***** Supplied records

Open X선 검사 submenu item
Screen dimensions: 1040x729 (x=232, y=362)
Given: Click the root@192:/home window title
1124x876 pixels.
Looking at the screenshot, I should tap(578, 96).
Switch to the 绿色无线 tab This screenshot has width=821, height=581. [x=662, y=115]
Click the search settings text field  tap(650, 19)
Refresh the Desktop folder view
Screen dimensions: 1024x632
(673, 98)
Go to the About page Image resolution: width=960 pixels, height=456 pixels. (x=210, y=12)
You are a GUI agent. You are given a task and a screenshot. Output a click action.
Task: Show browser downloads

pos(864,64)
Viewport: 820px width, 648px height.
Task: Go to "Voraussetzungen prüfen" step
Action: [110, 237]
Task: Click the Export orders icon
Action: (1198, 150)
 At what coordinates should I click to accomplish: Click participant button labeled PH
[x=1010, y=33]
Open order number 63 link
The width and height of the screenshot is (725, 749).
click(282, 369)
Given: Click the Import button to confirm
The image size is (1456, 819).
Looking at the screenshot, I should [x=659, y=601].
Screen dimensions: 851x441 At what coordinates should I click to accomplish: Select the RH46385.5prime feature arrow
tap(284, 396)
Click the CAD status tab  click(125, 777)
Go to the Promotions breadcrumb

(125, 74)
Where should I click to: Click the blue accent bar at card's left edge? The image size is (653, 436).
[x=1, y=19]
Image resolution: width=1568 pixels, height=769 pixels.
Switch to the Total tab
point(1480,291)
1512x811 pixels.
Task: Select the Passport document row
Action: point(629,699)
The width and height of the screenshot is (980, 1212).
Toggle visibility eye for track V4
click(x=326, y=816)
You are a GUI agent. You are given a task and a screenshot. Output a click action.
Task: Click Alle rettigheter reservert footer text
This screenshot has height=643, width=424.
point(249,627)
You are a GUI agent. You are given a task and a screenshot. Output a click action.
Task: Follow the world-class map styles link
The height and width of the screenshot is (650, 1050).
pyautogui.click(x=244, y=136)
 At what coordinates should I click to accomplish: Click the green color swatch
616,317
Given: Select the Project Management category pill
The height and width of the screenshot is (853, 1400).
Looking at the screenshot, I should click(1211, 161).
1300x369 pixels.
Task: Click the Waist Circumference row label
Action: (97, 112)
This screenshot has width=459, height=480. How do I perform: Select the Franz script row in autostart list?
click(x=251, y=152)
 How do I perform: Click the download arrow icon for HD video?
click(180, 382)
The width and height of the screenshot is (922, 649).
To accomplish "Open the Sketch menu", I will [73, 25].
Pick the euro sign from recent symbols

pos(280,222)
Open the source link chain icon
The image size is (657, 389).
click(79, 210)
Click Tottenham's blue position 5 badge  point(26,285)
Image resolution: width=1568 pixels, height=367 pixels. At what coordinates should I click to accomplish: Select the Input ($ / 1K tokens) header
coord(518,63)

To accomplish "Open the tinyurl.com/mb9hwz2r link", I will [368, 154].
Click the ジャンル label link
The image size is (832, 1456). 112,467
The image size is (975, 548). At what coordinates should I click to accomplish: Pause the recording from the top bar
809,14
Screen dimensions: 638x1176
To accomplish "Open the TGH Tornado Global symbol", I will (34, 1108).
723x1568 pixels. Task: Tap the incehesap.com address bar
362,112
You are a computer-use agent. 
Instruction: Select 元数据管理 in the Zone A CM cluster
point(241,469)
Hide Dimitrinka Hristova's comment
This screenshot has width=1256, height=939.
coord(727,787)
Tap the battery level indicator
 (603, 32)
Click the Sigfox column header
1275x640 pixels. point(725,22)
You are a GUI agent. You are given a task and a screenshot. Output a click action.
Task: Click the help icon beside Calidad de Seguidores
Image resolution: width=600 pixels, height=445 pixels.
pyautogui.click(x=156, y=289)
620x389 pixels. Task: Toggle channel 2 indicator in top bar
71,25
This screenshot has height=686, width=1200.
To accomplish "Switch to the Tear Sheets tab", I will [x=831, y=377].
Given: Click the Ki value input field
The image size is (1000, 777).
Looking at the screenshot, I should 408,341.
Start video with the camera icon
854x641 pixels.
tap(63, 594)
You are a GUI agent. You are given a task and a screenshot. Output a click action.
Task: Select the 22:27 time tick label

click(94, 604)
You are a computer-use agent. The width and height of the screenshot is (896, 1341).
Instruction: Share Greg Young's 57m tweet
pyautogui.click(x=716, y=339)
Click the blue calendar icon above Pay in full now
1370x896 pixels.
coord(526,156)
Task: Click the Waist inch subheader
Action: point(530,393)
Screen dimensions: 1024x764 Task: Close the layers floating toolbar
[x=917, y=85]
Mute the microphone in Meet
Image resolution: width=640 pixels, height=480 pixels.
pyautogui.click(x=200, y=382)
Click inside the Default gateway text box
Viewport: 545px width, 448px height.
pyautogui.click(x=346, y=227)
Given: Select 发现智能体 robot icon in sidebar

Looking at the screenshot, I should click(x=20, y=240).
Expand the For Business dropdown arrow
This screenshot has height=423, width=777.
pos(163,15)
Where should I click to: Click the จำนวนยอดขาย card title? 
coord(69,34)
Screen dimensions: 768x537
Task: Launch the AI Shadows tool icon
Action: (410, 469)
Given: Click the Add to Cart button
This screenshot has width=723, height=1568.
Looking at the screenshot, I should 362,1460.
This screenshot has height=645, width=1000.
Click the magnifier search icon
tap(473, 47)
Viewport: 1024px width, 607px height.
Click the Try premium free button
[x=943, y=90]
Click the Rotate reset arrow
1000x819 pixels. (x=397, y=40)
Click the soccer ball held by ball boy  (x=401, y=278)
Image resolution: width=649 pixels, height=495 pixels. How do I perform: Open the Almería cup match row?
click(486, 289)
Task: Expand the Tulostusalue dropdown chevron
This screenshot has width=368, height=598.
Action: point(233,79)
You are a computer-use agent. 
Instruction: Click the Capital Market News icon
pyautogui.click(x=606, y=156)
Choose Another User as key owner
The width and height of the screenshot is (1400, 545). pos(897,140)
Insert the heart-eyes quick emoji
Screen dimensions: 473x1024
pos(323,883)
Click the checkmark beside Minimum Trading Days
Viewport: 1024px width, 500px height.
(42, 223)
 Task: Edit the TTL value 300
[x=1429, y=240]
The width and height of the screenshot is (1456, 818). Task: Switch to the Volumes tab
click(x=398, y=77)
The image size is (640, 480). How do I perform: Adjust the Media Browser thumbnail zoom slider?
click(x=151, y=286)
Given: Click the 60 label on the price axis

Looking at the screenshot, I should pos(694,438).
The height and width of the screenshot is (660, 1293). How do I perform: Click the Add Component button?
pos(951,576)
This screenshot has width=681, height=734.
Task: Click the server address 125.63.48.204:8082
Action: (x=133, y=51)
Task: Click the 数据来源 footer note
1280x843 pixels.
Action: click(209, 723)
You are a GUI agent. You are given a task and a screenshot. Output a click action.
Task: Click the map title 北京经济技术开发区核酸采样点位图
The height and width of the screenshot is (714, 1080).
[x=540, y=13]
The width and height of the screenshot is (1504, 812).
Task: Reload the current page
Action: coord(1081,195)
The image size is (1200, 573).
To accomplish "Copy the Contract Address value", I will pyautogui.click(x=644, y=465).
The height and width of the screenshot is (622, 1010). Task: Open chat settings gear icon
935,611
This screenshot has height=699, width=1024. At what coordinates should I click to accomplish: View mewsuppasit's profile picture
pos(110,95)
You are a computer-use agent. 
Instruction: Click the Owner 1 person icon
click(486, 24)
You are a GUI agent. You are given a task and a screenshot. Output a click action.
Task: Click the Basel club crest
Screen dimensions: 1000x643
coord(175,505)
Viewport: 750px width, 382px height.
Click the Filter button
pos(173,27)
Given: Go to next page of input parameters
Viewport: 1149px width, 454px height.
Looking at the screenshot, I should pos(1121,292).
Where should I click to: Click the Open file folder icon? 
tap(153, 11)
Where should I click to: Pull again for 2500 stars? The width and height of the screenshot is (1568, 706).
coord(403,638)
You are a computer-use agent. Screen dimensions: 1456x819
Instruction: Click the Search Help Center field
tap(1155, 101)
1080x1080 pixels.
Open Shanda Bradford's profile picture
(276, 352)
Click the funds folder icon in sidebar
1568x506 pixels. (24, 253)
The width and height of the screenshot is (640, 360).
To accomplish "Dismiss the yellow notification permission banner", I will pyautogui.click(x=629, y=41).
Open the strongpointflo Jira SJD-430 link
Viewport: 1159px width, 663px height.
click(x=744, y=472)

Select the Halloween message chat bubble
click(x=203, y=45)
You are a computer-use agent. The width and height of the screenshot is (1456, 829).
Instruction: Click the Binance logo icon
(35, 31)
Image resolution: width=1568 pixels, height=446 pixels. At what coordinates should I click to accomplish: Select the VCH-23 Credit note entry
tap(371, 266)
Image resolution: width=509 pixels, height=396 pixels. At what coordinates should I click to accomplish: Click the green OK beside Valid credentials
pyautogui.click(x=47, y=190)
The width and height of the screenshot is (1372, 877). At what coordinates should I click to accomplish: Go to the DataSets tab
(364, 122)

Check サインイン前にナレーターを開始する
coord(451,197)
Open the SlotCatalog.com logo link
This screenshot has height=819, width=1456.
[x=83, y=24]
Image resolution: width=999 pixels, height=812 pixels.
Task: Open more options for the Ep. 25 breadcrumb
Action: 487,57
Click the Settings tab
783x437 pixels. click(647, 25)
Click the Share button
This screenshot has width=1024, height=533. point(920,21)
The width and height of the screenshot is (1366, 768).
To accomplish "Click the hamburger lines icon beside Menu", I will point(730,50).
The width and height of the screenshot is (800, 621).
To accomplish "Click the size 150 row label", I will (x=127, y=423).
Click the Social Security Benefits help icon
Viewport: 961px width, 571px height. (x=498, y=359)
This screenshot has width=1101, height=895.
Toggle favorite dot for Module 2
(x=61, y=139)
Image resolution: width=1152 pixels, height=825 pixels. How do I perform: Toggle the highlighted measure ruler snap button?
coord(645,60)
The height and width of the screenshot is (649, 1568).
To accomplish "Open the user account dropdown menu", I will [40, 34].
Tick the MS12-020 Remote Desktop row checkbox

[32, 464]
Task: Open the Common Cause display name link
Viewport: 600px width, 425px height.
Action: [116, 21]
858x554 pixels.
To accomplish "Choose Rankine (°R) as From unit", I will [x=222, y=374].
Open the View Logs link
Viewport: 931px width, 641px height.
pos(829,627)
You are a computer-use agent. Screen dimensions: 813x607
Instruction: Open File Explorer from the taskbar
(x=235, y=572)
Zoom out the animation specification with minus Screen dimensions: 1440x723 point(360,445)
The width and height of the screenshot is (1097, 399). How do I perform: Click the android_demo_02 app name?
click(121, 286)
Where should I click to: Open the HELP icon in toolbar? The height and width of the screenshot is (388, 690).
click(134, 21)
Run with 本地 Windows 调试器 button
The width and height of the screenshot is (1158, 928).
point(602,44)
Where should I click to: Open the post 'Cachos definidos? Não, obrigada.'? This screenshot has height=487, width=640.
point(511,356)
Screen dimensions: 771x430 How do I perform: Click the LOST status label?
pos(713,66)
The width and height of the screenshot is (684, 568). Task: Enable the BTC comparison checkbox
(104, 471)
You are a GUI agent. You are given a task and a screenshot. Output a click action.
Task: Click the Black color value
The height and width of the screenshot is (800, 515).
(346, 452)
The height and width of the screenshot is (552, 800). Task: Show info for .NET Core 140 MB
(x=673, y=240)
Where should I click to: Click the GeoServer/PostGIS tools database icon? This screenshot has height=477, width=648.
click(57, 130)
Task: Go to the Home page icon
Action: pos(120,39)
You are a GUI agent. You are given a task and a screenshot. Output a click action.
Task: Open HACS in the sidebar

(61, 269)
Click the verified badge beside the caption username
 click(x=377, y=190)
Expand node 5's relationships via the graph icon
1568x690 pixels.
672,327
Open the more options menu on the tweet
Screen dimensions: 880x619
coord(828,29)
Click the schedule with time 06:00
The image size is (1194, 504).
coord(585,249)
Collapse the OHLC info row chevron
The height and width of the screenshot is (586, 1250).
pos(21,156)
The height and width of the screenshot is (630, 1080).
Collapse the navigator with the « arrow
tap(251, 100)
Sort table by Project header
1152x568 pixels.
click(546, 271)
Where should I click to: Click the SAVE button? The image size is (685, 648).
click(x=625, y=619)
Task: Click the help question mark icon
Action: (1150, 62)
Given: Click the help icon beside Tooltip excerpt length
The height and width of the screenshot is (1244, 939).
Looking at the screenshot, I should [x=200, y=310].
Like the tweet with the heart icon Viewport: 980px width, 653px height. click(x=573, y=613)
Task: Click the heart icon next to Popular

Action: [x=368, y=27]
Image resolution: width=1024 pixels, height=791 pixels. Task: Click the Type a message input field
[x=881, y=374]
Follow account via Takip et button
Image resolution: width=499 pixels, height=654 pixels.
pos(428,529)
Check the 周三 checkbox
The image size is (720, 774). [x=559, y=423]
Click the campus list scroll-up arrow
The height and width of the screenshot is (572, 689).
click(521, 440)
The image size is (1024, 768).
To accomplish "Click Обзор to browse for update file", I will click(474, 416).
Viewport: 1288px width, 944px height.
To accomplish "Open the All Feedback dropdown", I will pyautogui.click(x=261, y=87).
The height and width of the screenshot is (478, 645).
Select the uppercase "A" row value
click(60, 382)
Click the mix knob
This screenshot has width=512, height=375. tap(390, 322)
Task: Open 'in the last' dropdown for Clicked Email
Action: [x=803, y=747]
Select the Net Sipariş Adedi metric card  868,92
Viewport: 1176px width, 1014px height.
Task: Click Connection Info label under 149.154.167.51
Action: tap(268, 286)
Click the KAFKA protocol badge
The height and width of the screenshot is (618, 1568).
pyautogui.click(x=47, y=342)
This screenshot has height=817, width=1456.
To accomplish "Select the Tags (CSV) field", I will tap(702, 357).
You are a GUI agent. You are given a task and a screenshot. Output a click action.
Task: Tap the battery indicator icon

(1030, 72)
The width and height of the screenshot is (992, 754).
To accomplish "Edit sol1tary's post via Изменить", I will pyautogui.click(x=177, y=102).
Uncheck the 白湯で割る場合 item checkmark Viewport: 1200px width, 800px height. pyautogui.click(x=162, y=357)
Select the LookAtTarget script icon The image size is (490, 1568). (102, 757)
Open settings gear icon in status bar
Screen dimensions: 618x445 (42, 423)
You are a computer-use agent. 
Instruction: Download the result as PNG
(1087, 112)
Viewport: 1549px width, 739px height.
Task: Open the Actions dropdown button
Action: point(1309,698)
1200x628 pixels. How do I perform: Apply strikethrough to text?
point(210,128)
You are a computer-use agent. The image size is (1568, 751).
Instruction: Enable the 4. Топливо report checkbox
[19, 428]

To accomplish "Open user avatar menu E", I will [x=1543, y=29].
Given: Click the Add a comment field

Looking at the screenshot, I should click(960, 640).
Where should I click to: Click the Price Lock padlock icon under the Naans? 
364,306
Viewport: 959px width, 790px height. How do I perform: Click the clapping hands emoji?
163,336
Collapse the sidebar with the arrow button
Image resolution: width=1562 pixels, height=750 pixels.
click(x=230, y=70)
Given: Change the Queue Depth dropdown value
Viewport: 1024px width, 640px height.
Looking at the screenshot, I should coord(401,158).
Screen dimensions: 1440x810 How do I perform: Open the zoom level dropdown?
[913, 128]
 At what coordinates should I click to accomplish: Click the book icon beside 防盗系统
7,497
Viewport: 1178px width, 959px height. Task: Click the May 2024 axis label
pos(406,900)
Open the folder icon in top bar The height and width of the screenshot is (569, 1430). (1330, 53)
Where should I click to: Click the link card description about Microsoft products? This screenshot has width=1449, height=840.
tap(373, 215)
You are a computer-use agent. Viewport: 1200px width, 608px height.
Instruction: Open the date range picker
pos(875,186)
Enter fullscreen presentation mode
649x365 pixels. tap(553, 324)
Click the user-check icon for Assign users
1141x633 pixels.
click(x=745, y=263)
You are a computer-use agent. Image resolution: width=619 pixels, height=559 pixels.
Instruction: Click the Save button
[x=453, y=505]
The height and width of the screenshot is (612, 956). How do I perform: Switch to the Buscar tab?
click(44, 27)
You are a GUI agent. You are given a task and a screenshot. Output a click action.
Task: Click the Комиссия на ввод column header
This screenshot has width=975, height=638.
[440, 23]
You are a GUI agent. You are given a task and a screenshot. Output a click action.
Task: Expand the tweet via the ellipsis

**********

→ **Task description**
What you return should be exactly the lines above, starting at the one with "Image resolution: width=1568 pixels, height=367" and ending at the one with "Task: Click the help icon", and nothing else.

→ **Answer area**
Image resolution: width=1568 pixels, height=367 pixels. At what coordinates should I click to accomplish: Select the Input ($ / 1K tokens) header
coord(518,63)

To accomplish "Open the tinyurl.com/mb9hwz2r link", I will [368, 154].
Click the ジャンル label link
The image size is (832, 1456). 112,467
The image size is (975, 548). At what coordinates should I click to accomplish: Pause the recording from the top bar
809,14
Screen dimensions: 638x1176
To accomplish "Open the TGH Tornado Global symbol", I will (34, 1108).
723x1568 pixels. Task: Tap the incehesap.com address bar
362,112
You are a computer-use agent. 
Instruction: Select 元数据管理 in the Zone A CM cluster
point(241,469)
Hide Dimitrinka Hristova's comment
This screenshot has width=1256, height=939.
coord(727,787)
Tap the battery level indicator
 (603, 32)
Click the Sigfox column header
1275x640 pixels. point(725,22)
You are a GUI agent. You are given a task and a screenshot. Output a click action.
Task: Click the help icon beside Calidad de Seguidores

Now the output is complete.